# Graphs:

• The graph ADT comprises a set of vertices (or nodes) together with a set of pairs of vertices, the edges. A vertex can be any arbitrary abstract object.
• Graphs are an extremely powerful concept. Linked lists, trees, state transition diagrams, etc. are all just cases of graphs.

## Terminology:

• Direction:
• Directed graph (or digraph) = a graph where the edges have a direction associated with them. I.e., each edge is now an ordered pair of vertices.
• In conceptual terms, direction implies that relations between vertices are not symmetric. For example, a graph of friends would be undirected, since X being friends with Y implies that Y is friends with X. And on the other hand, a graph of Twitter followers would be directed, since X being a follower of Y does not imply that Y is a follower of X.
• Directed acyclic graph (or DAG) = a digraph with no (directed) cycles.
https://www.wikiwand.com/en/Directed_acyclic_graph
• Many important applications, e.g., systems of events or partial events, scheduling, causal structures.
• A rooted tree, as in the ADT, is a DAG.
• Workflowy is essentially a directed acyclic graph!
• Topological sort (or topological ordering):
• A topological sort of a digraph is just the linear ordering of its vertices such that for every directed edge ab, a comes somewhere before b.
• Any DAG has at least one topological ordering.
• The canonical case is scheduling: the vertices of the graph may represent tasks to be performed, and the edges may represent constraints that one task must be performed before another (prerequisites).
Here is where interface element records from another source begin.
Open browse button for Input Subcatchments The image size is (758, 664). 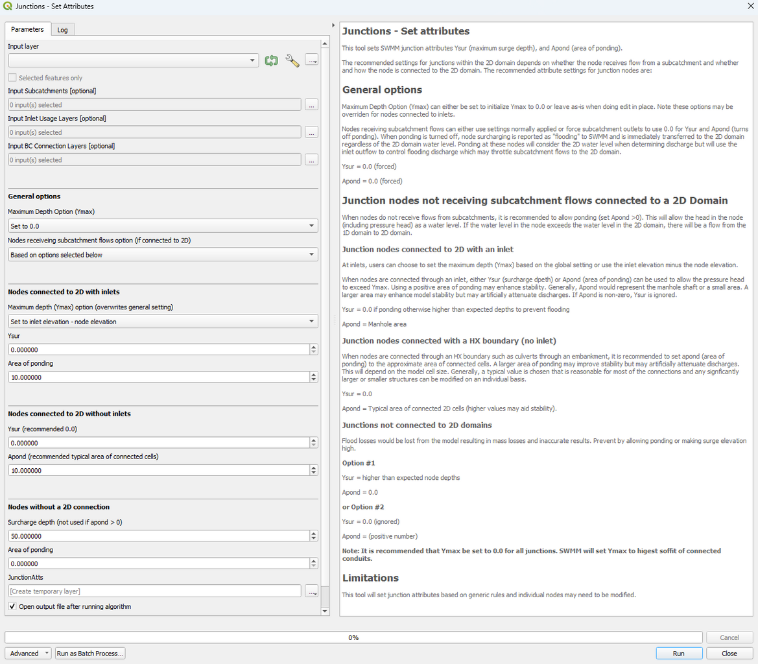click(x=312, y=105)
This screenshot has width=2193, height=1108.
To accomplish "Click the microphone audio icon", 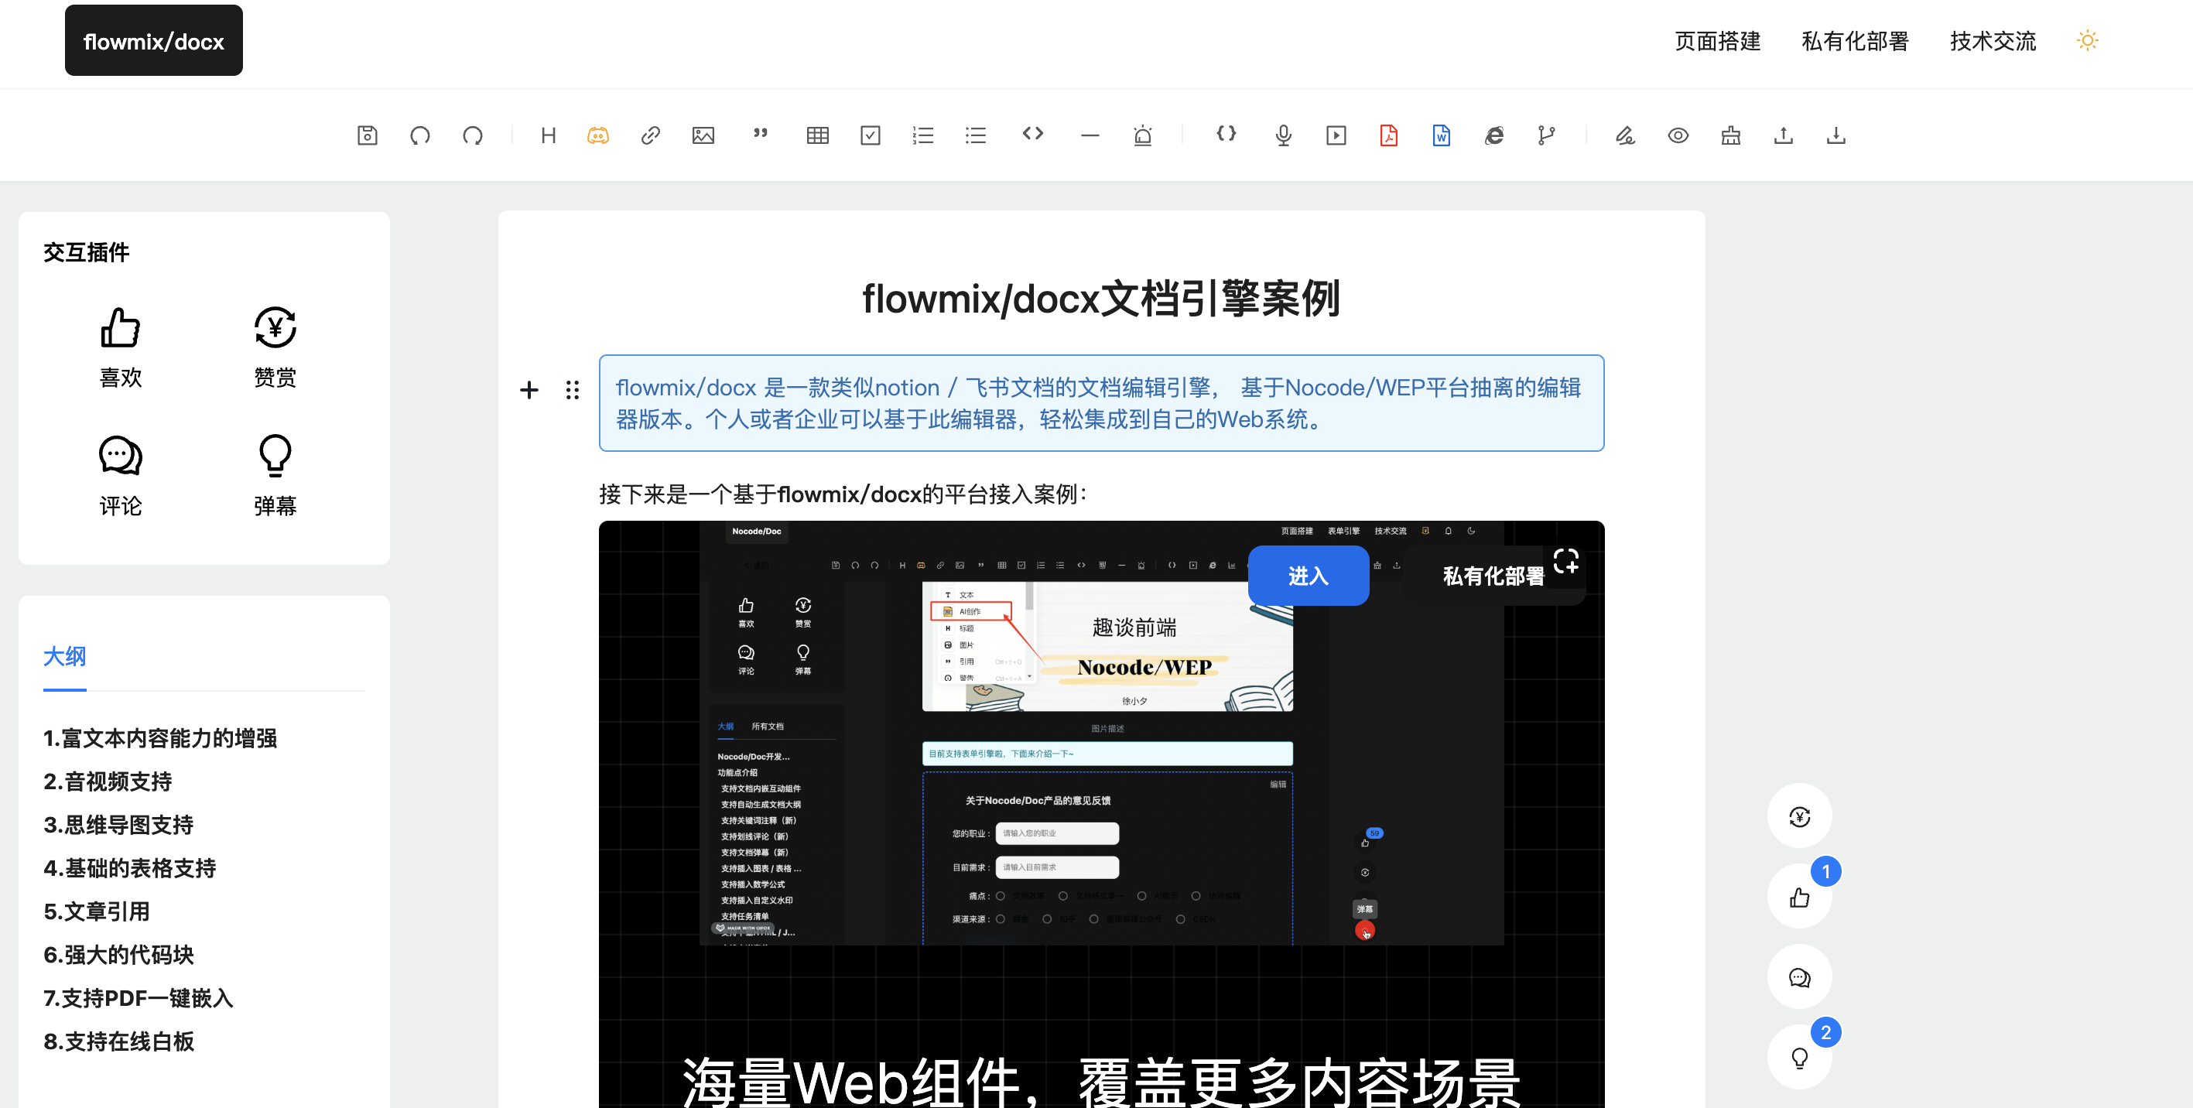I will 1283,135.
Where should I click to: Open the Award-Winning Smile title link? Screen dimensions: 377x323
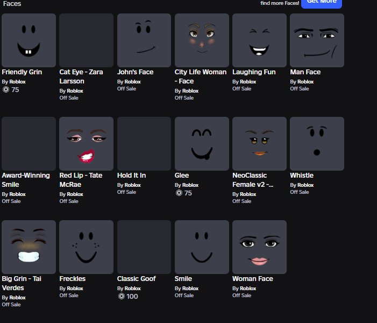(x=26, y=180)
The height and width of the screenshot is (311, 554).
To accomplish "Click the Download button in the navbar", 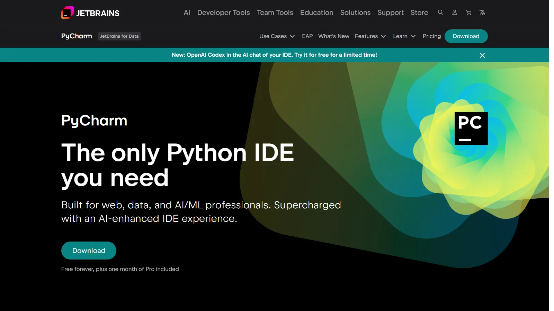I will click(x=466, y=36).
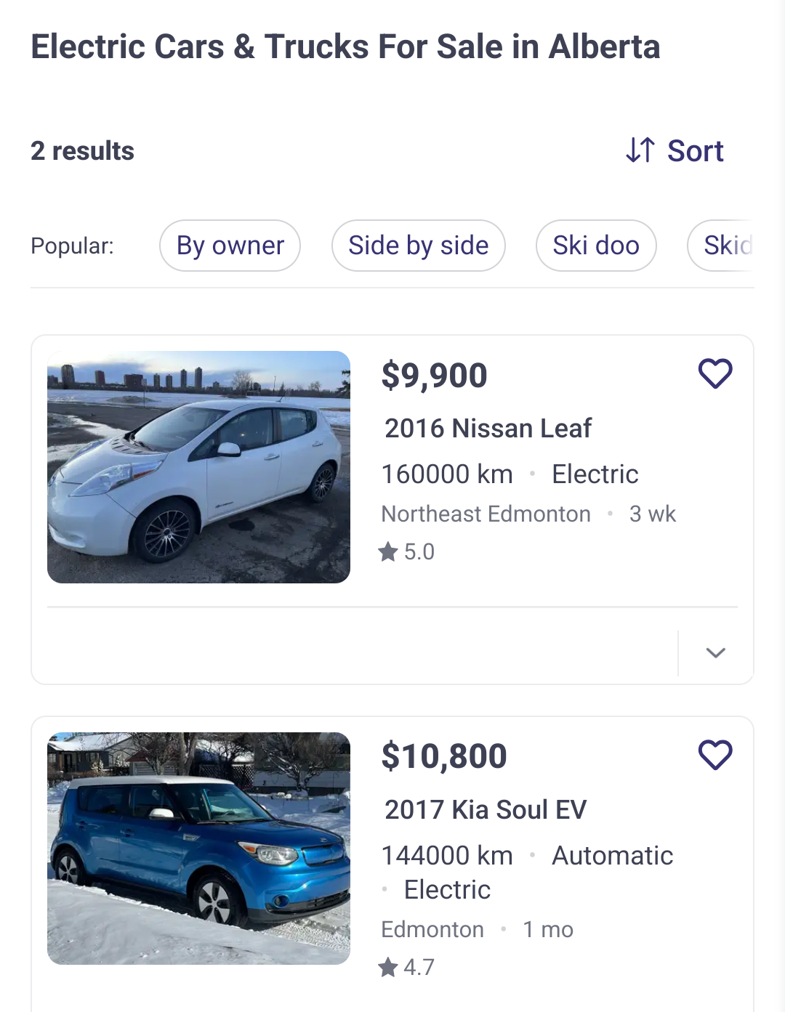Screen dimensions: 785x1012
Task: Open the blue Kia Soul EV photo
Action: [x=198, y=848]
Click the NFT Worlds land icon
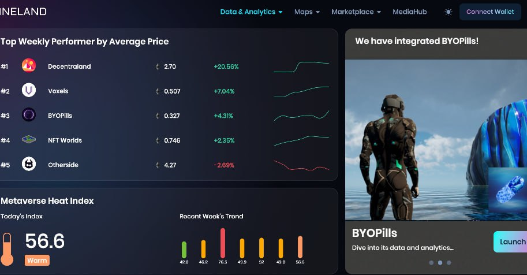Viewport: 527px width, 275px height. [29, 140]
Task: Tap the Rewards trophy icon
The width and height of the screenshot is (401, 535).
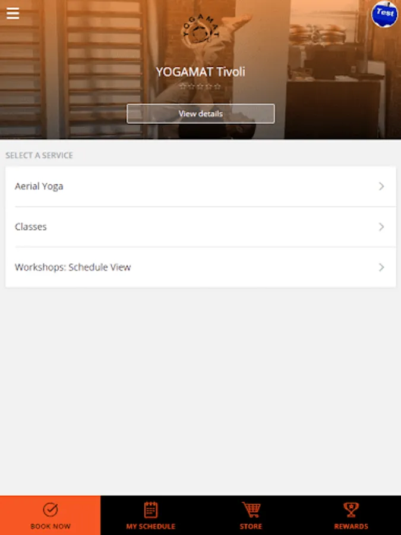Action: (x=351, y=510)
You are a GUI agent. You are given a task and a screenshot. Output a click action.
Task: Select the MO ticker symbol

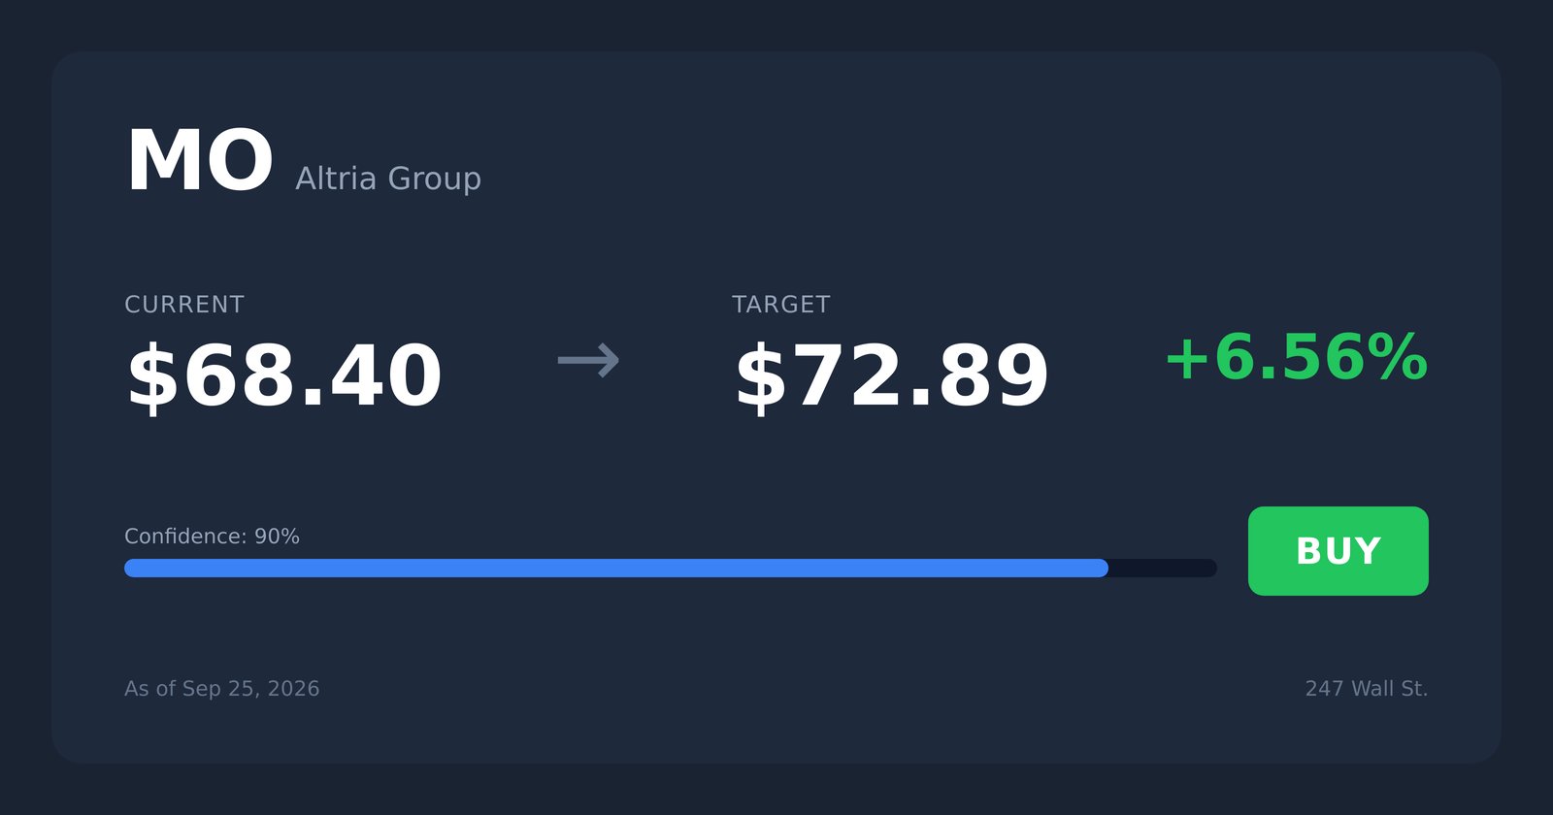pos(200,161)
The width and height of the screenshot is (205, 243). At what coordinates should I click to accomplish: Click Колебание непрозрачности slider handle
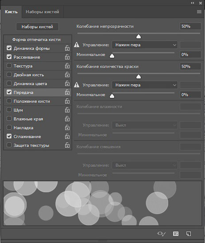[139, 37]
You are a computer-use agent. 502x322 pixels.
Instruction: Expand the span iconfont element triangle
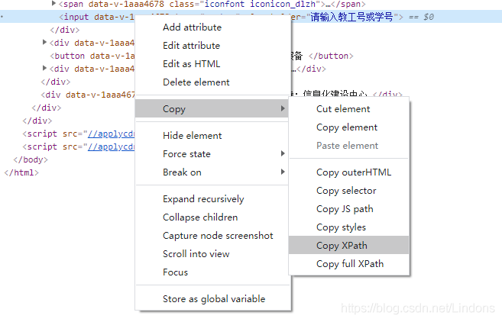(x=53, y=4)
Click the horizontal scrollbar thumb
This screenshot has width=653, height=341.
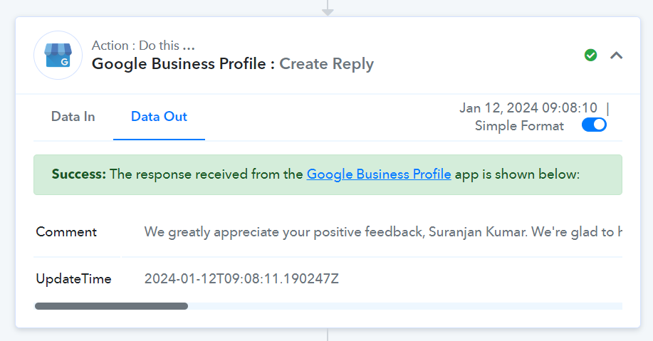[111, 306]
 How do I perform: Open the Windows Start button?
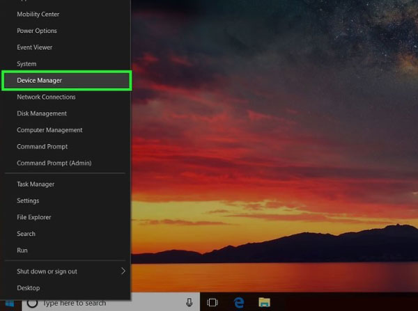(10, 303)

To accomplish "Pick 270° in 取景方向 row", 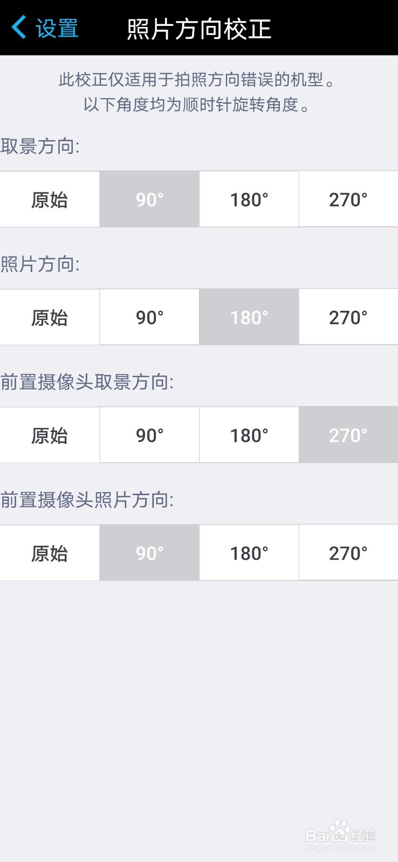I will click(348, 199).
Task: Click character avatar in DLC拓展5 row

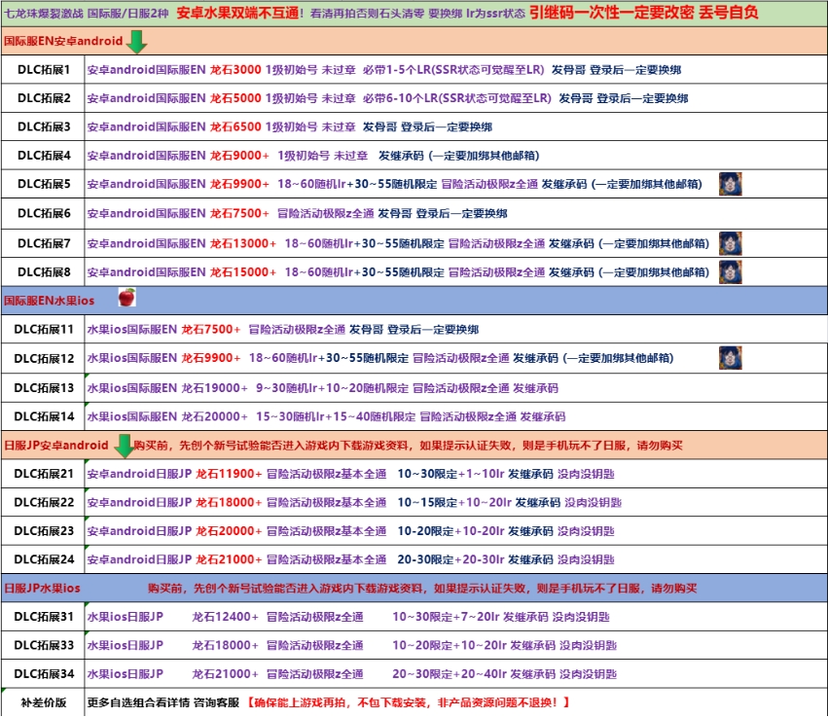Action: [x=730, y=184]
Thus, a topological ordering is just a valid sequence for the tasks.
• A reverse postorder traversal provides a topological ordering.
• Multiple edges & loops:
• Multiple (or parallel) edges = 2 or more edges that connect the same 2 vertices.
• Loop = an edge that connects a vertex to itself.
• Multigraph = a graph that can have multiple edges and (depending on the convention) sometimes loops.
• Simple graph = a graph that cannot have multiple edges or loops.
• Connectivity:
• Connected graph = graph with no vertices by themselves; i.e., there is some path between every pair of vertices / every pair of the graph's vertices is connected.
• A connected component is a maximal subgraph that is (1) connected and (2) not connected to any vertices in the rest of the supergraph.
• Subgraph of a graph G = graph whose vertices are a subset of G's vertices and whose edges are a subset of G's edges. Note that this is subset, not proper subset.
• Tracking the connected components of a changing graph is a straightforward partitioning problem, which can be naturally solved with the application of disjoint-set (or union-find) data structures.
https://www.wikiwand.com/en/Disjoint-set_data_structure
• Maximal such subgraph because otherwise there would be "overlapping" connected components. This constrains it such that each vertex and each edge belongs to exactly one connected component. Mathematically, connected components partition their supergraph.
• A digraph is strongly connected if every pair of vertices (x and y) has a directed path both from x to y and from y to x. Otherwise, it is merely (weakly) connected.
• The strong components of a digraph are just the maximal strongly connected subgraphs.
• Kosaraju's algorithm and Tarjan's strongly connected components algorithm are 2 popular ways to compute a digraph's strongly connected components.
• A vertex cut (or separating set) = the set of vertices whose removal would make the graph disconnected.
Note that this is not the same as a cut.
• Easy to compute connectivity: if the number of nodes visited through either BFS or DFS equals the number of vertices, then the graph is connected.
• Weighted graphs have weights (or costs or distances) associated with their edges. So 2 paths can have the same number of edges (same path length), but have different total weights (or distances) because their edges' weights differ.
• Cut:
• A partition of a graph's vertices into two disjoint subsets.
• Also defines a cut-set, the set of edges that have 1 endpoint in each subset of the partition. I.e., the edges that cross the cut (also called a crossing edge). Sometimes a cut is identified as its cut-set.
• The size / weight of a cut is the (total) weight of the cut-set, the edges crossing the cut. If unweighted, the size is the number of such crossing edges.
• Degree of a node is the number of edges connected to it. If directed graph, there is an indegree and an outdegree.
• A Hamiltonian path is a path that visits each vertex exactly once. Similarly, a Hamiltonian cycle (or circuit) is a Hamiltonian path that is a cycle. Determining whether such a path exists in a graph is known as the NP-complete Hamiltonian path problem.
• Coloring:
• A graph coloring is just assigning colors to the nodes in a graph.
• A legal coloring is when no two adjacent / connected nodes have the same color.
• Finding the fewest number of colors we can use for a legal coloring (the chromatic number) is an NP problem.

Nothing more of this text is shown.